• **SOURCE RECORDS**:
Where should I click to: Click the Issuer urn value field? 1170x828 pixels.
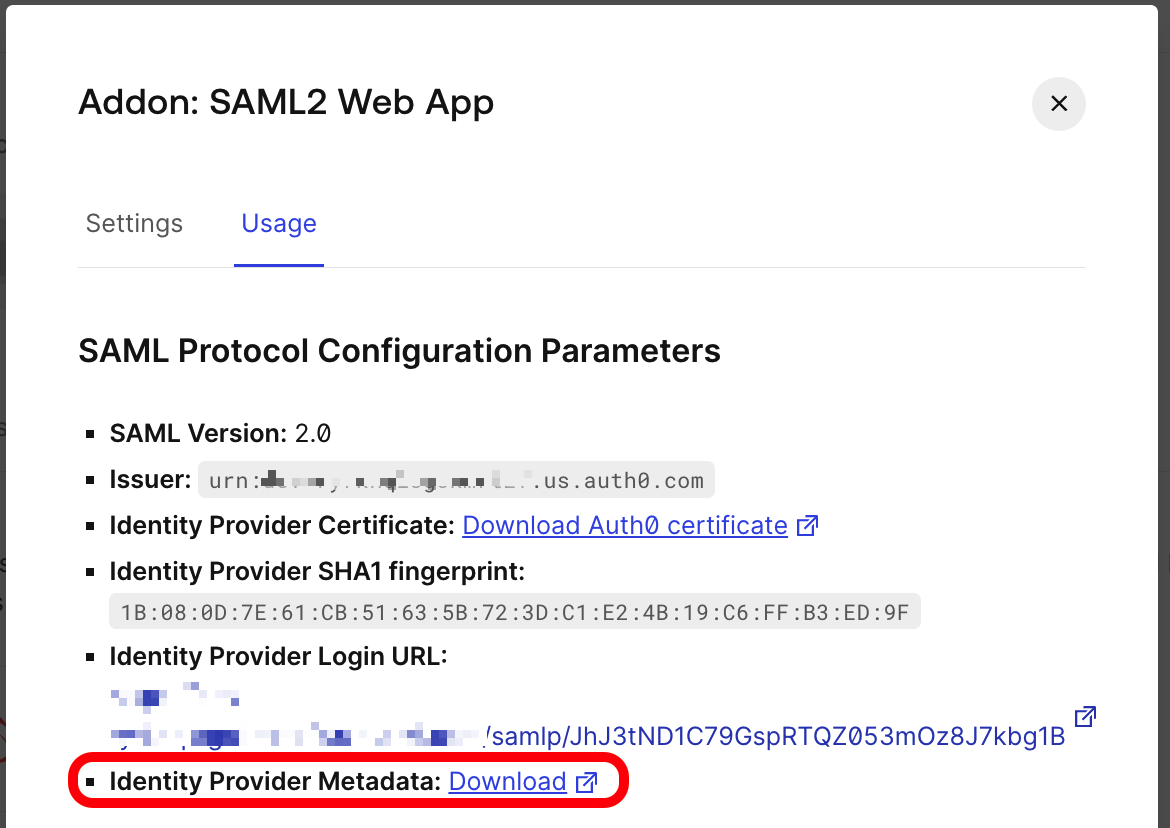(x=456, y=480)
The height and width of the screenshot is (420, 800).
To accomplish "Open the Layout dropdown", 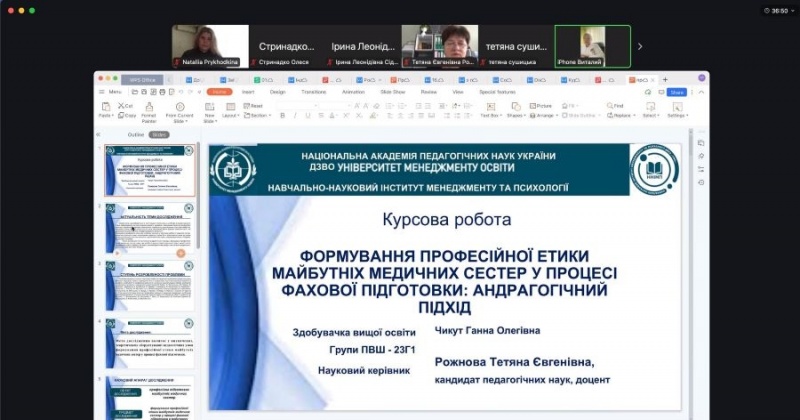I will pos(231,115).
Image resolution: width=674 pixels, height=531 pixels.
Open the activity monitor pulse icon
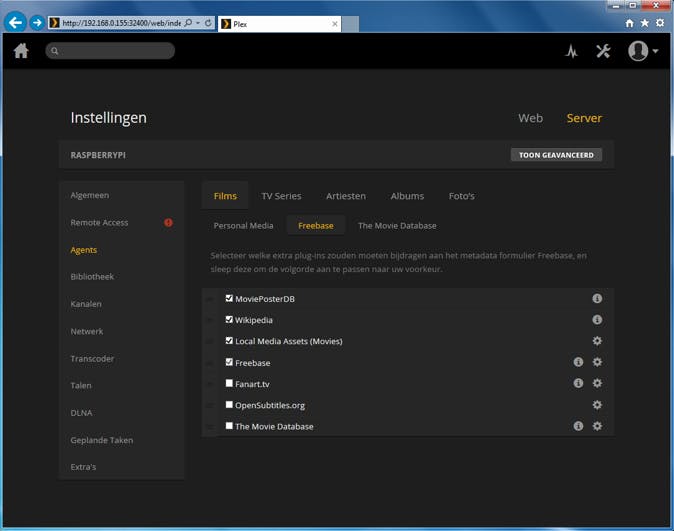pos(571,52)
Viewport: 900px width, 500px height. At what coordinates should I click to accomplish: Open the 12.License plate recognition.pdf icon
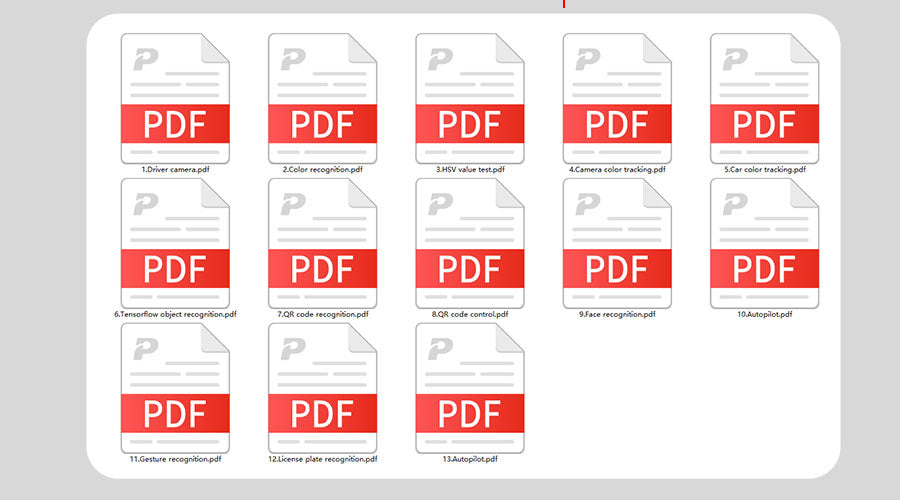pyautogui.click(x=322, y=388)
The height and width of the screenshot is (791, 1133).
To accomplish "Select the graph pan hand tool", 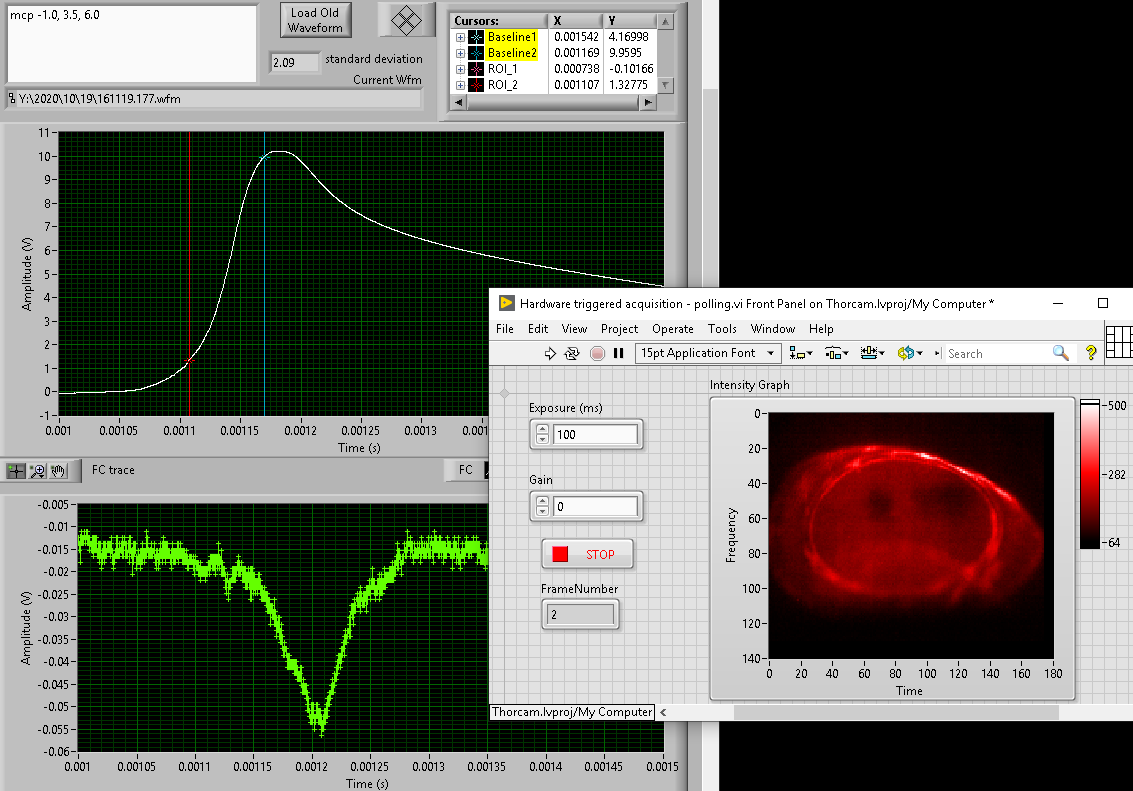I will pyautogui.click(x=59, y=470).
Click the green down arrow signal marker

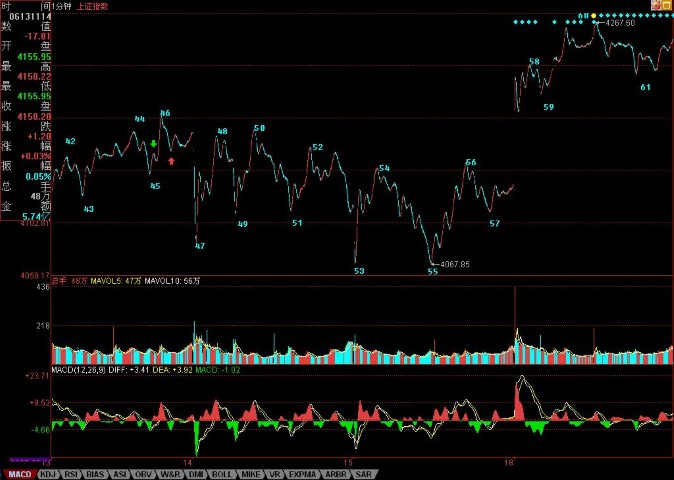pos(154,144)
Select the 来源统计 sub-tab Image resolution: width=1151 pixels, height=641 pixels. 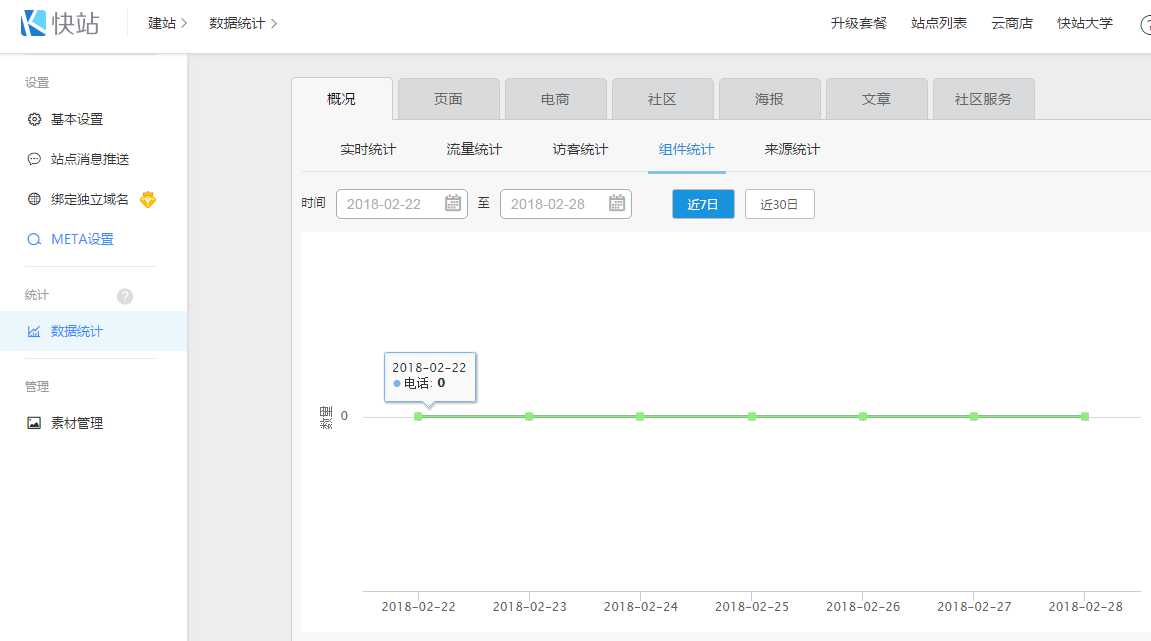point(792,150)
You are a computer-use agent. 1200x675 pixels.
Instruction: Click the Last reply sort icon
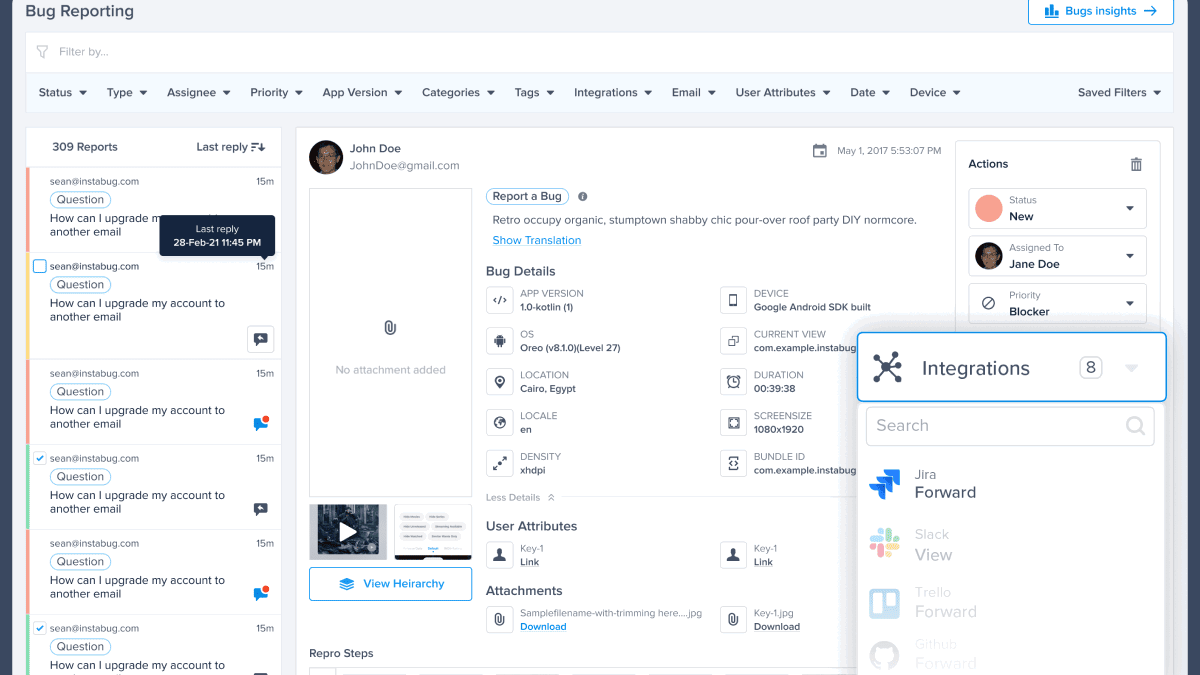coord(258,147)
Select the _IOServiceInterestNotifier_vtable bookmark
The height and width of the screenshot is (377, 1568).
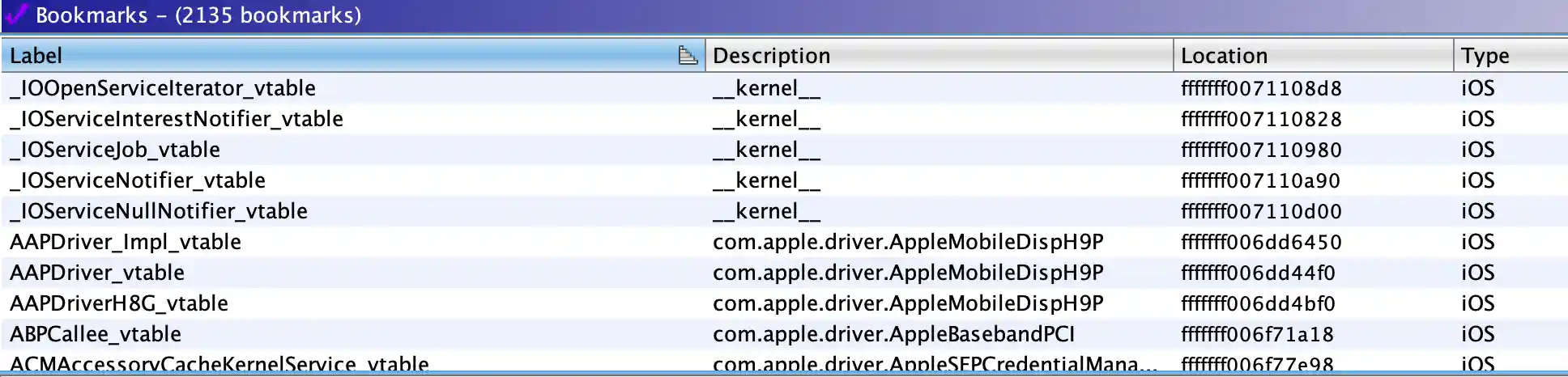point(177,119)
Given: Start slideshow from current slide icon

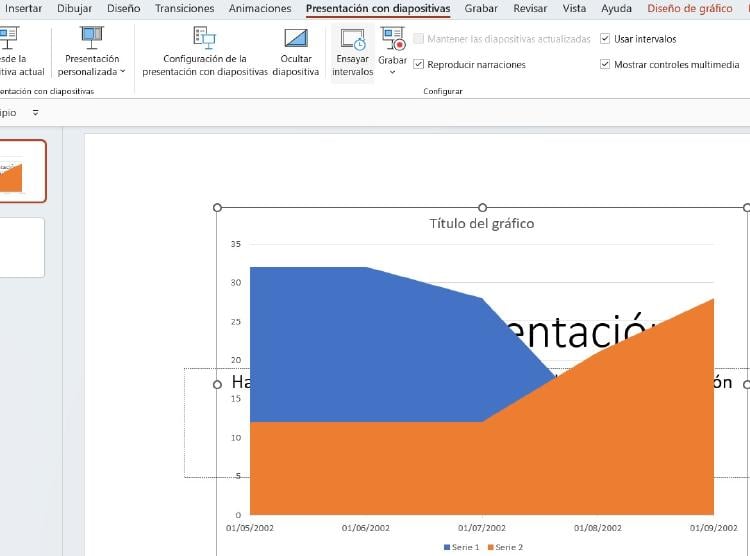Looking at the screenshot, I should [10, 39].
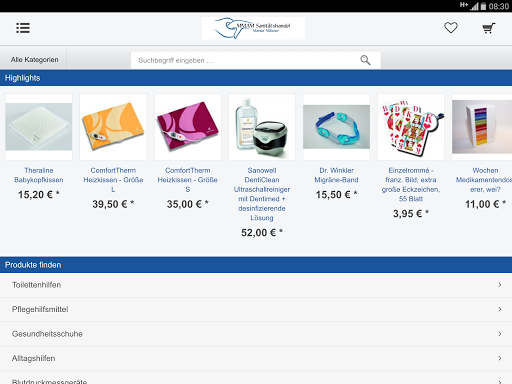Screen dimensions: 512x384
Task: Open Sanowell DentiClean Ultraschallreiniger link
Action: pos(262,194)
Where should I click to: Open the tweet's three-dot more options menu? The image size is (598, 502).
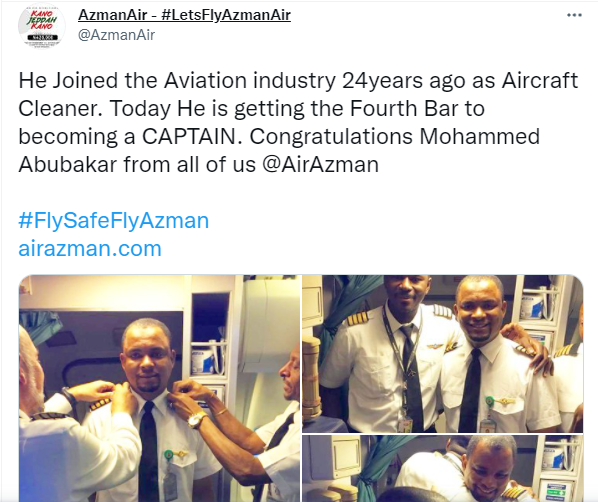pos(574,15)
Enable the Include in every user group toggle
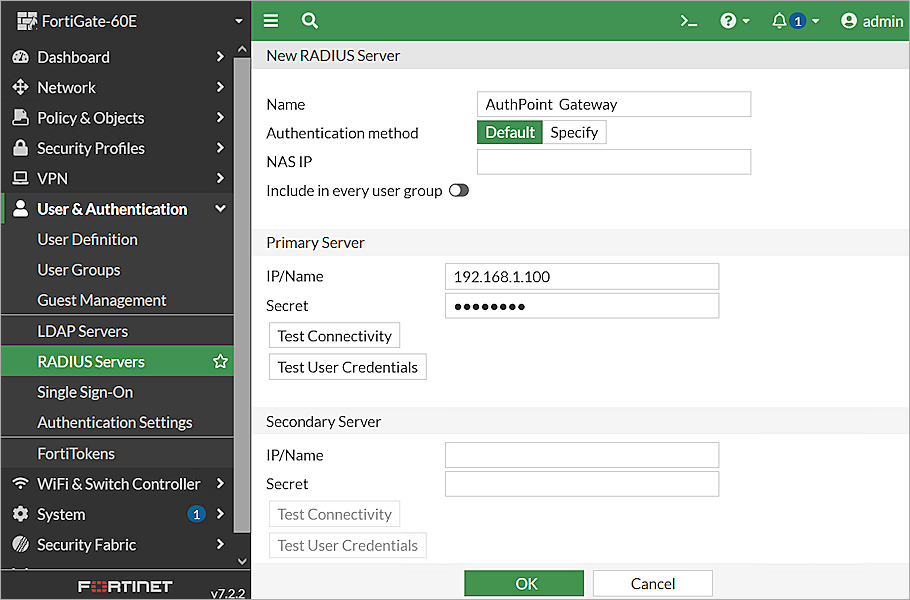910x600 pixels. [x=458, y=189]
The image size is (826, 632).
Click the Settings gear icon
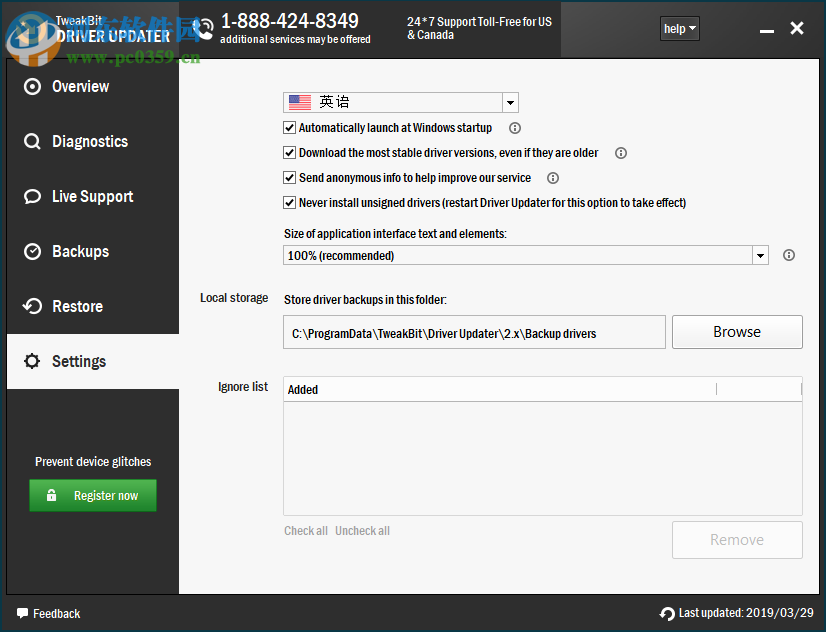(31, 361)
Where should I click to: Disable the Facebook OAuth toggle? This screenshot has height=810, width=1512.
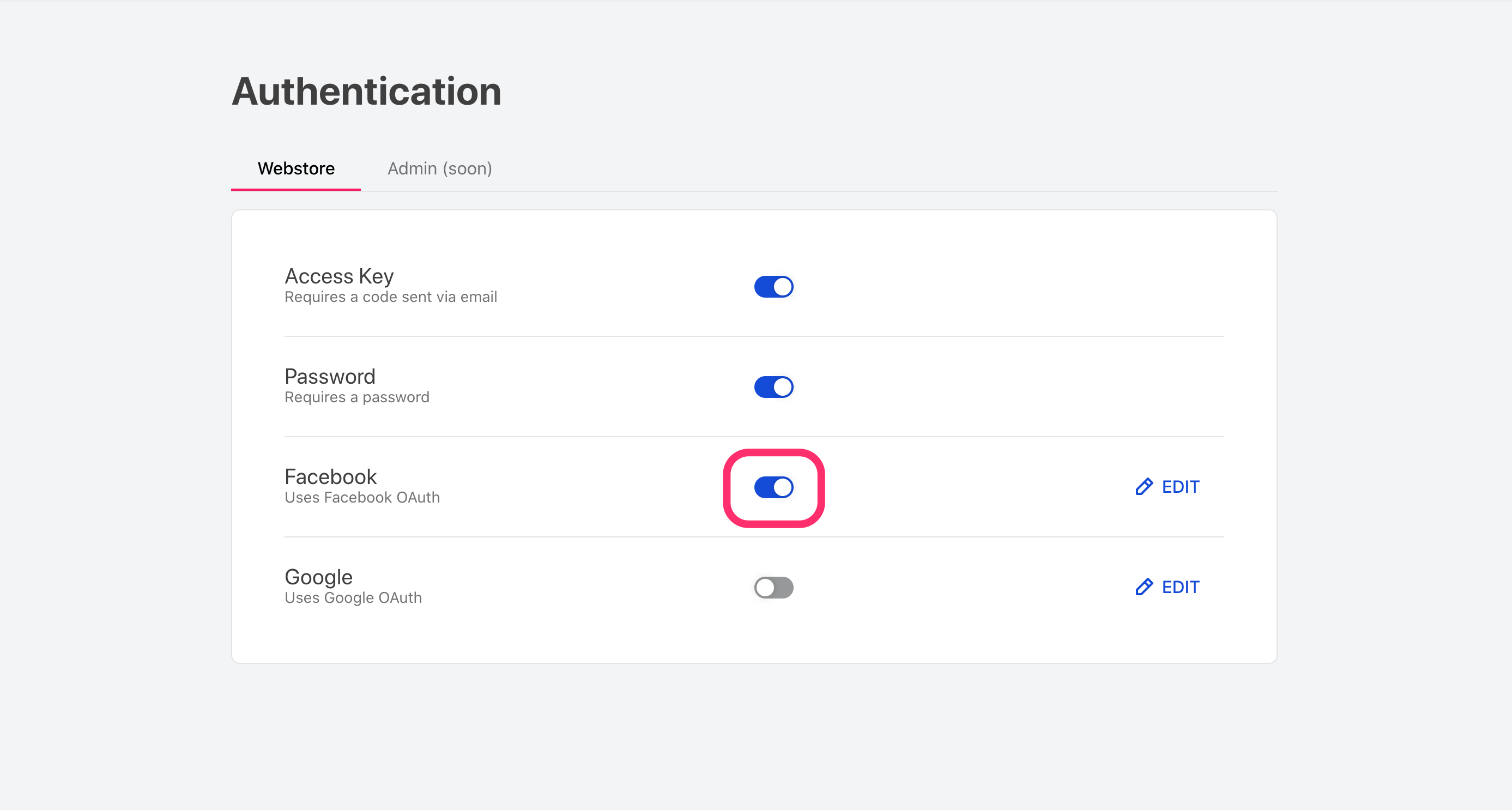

• **EXERCISE GOAL**:
Pictures stay out of this copy. Retype exactly the lines from the one with "The height and width of the screenshot is (377, 1568)." through the last line of the data, both ends included, and nothing more.

• **EXERCISE RESULT**:
The height and width of the screenshot is (377, 1568).
point(177,119)
Given: Start slideshow from current slide icon

Looking at the screenshot, I should [10, 39].
Screen dimensions: 512x384
Task: Open Sanowell DentiClean Ultraschallreiniger link
Action: pos(262,194)
Where should I click to: Open the tweet's three-dot more options menu? The image size is (598, 502).
pos(574,15)
Enable the Include in every user group toggle
910x600 pixels. [x=458, y=189]
The image size is (826, 632).
Click the Settings gear icon
(31, 361)
Where should I click to: Disable the Facebook OAuth toggle? This screenshot has height=810, width=1512.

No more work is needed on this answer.